• Exercise description:
Reproduce, word for word, the lines of the items below from the line containing "Identify the location of 'NEWS'." through the line containing "The width and height of the screenshot is (540, 960).", including both of those lines.

START Input material

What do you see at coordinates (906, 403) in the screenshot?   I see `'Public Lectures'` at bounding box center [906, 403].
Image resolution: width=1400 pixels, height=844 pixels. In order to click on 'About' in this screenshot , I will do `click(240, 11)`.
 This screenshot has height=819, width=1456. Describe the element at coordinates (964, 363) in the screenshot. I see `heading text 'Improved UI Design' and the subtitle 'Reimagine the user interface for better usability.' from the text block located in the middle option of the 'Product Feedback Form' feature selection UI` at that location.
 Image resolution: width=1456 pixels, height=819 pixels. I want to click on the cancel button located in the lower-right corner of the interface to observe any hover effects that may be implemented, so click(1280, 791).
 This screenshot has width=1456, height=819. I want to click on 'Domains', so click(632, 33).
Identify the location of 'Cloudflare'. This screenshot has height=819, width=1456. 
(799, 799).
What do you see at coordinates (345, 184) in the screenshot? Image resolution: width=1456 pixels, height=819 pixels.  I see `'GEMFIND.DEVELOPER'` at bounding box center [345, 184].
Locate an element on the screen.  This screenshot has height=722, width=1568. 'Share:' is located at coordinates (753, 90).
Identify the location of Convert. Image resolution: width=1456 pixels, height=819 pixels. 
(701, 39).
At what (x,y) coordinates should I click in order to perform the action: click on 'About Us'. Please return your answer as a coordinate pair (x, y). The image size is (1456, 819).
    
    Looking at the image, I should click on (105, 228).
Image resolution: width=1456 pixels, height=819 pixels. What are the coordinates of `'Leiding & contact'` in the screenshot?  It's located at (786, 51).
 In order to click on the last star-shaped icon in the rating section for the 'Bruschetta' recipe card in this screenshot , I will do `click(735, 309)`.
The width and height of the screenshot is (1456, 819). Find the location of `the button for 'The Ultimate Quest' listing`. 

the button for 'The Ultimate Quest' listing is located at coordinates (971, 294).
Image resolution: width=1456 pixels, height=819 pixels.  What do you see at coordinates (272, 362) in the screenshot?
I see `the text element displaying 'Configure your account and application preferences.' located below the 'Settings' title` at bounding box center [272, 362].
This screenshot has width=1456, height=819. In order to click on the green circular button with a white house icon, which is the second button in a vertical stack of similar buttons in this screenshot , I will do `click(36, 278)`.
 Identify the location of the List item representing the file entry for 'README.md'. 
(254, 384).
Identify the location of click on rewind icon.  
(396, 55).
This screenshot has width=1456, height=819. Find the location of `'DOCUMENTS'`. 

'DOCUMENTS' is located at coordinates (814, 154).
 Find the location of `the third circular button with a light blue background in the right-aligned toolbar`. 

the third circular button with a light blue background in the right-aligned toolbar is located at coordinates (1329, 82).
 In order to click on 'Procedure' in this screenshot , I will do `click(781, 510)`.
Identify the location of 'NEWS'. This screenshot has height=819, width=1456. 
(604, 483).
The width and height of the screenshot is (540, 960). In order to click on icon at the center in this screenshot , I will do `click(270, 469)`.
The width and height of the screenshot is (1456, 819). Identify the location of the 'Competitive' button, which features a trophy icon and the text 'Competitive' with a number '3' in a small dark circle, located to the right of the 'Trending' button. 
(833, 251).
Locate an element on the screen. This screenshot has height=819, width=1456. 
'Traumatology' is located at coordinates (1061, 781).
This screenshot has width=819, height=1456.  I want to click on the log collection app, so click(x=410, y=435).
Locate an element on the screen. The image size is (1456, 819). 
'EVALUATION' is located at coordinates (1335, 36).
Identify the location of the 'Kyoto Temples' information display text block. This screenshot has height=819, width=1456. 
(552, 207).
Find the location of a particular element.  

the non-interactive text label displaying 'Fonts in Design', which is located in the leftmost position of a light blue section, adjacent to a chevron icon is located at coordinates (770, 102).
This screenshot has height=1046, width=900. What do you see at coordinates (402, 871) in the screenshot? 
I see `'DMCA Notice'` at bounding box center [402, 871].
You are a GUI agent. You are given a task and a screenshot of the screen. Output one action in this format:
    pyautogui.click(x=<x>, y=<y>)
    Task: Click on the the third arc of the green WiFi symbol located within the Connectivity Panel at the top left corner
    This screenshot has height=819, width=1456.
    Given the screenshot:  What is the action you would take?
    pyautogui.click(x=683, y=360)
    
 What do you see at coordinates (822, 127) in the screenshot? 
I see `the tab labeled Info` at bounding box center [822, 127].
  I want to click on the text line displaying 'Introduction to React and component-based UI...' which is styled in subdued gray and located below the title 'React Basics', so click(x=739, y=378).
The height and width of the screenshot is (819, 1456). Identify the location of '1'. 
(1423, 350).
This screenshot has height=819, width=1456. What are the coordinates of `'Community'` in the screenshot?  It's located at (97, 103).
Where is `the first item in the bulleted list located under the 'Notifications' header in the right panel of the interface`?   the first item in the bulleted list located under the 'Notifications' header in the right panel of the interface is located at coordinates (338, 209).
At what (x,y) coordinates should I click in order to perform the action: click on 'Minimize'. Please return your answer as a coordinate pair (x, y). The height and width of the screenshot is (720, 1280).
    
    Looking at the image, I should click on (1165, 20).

END Input material

• Result:
Identify the location of 'NEWS'. This screenshot has height=819, width=1456. 
(604, 483).
The width and height of the screenshot is (540, 960). In order to click on icon at the center in this screenshot , I will do `click(270, 469)`.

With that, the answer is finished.